【派遣社員の年金事情】派遣社員ですが将来「年金」がもらえるか不安です。正社員と年金制度は変わらないでしょうか?
ファイナンシャルフィールド / 2024年2月20日 2時30分
派遣社員は「将来が不安定な働き方」といわれることがあります。その理由の一つとして、年金を挙げられることもあるようです。実際、「派遣社員は年金が少ない」といわれることも珍しくありません。そこで、派遣社員の年金について考えてみました。
派遣社員も、正社員と年金制度は基本変わらない
派遣社員も原則として、正社員と同様に厚生年金に加入します。「派遣社員だから厚生年金に加入できない」ということは基本的にないようになっています。当然、将来は正社員と同じ厚生年金を受給することができます。

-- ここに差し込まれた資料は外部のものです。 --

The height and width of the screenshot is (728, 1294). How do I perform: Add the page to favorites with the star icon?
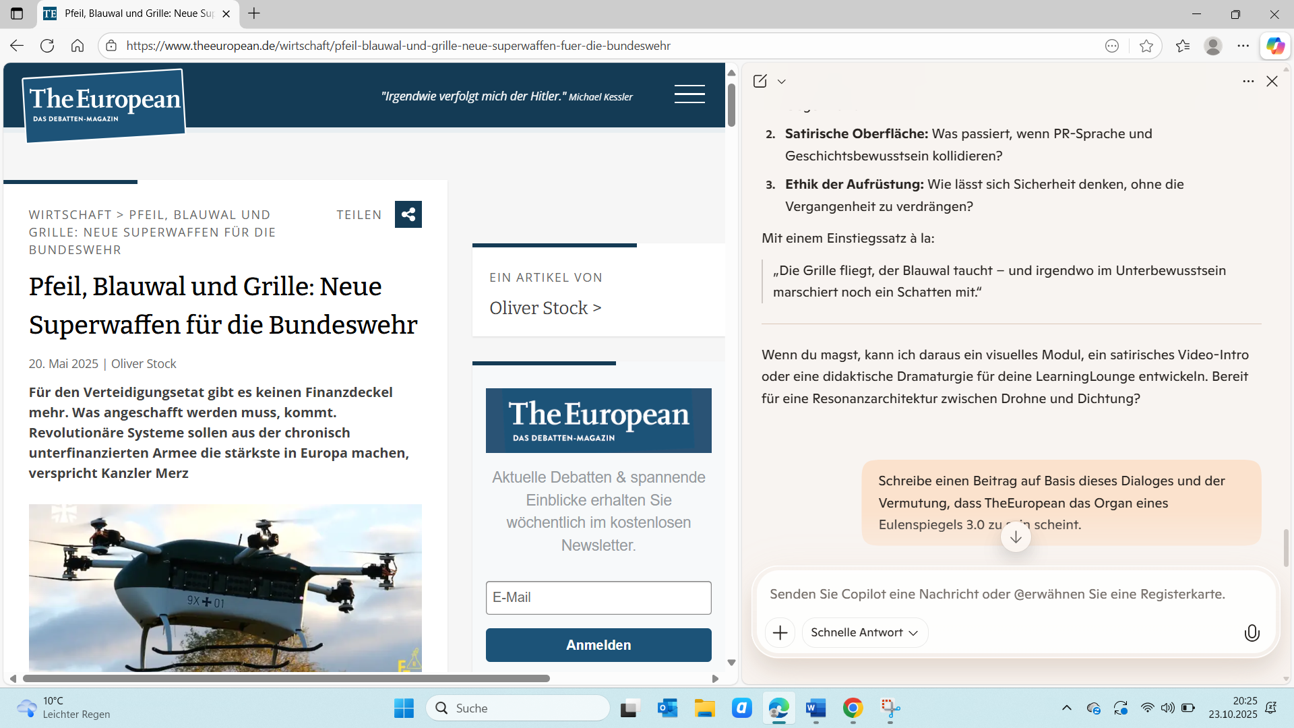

ただし、労働時間や日数が短い場合は、原則として厚生年金に加入することができません。厚生年金は、1週間の所定労働時間および1ヶ月の所定労働日数が、同じ事業所で同様の業務に従事している通常の労働者の4分の3以上になって初めて加入することになるからです。なお、それ未満の場合でも、週20時間以上が所定労働時間とされているなど、一定の条件を満たすと対象となることがあります。
また、2ヶ月以内の雇用期間で退職し、派遣元となる会社を転々としているような場合は例外となります。2ヶ月以内の期間を定めて雇用される場合も、厚生年金に加入しないものとされているからです。こういった場合は、自営業者などと同様に国民年金へ加入することになります。
厚生年金を正社員と同じだけもらえるとは限らない
正社員と同じように厚生年金に加入しているからといって「将来の年金額も正社員と同様に決まる」というわけにはいきません。厚生年金の支給額は、報酬額を基に決められる標準報酬月額がおおむね高ければ、それに伴って上がるようになっています。
厚生労働省年金局「厚生年金保険・国民年金事業の概況」によれば、令和4年度の標準報酬月額の平均は、およそ32万1000円となっています。
また、仮にある派遣社員が1日8時間で月20日、平均的な時給1488円(株式会社マイナビ「派遣社員の意識・就労実態調査」より)で働いたとすると、月給は23万8080円で、標準報酬月額は16等級です。先述した標準報酬月額の平均は20等級に該当することから、4等級分も差がつきます。
参考までに、厚生労働省の同統計によれば、厚生年金の受給平均額は約14万5000円です。年換算では174万円になります。一般的な正社員であれば、老後に毎月14万円以上は年金を受け取っていることになります。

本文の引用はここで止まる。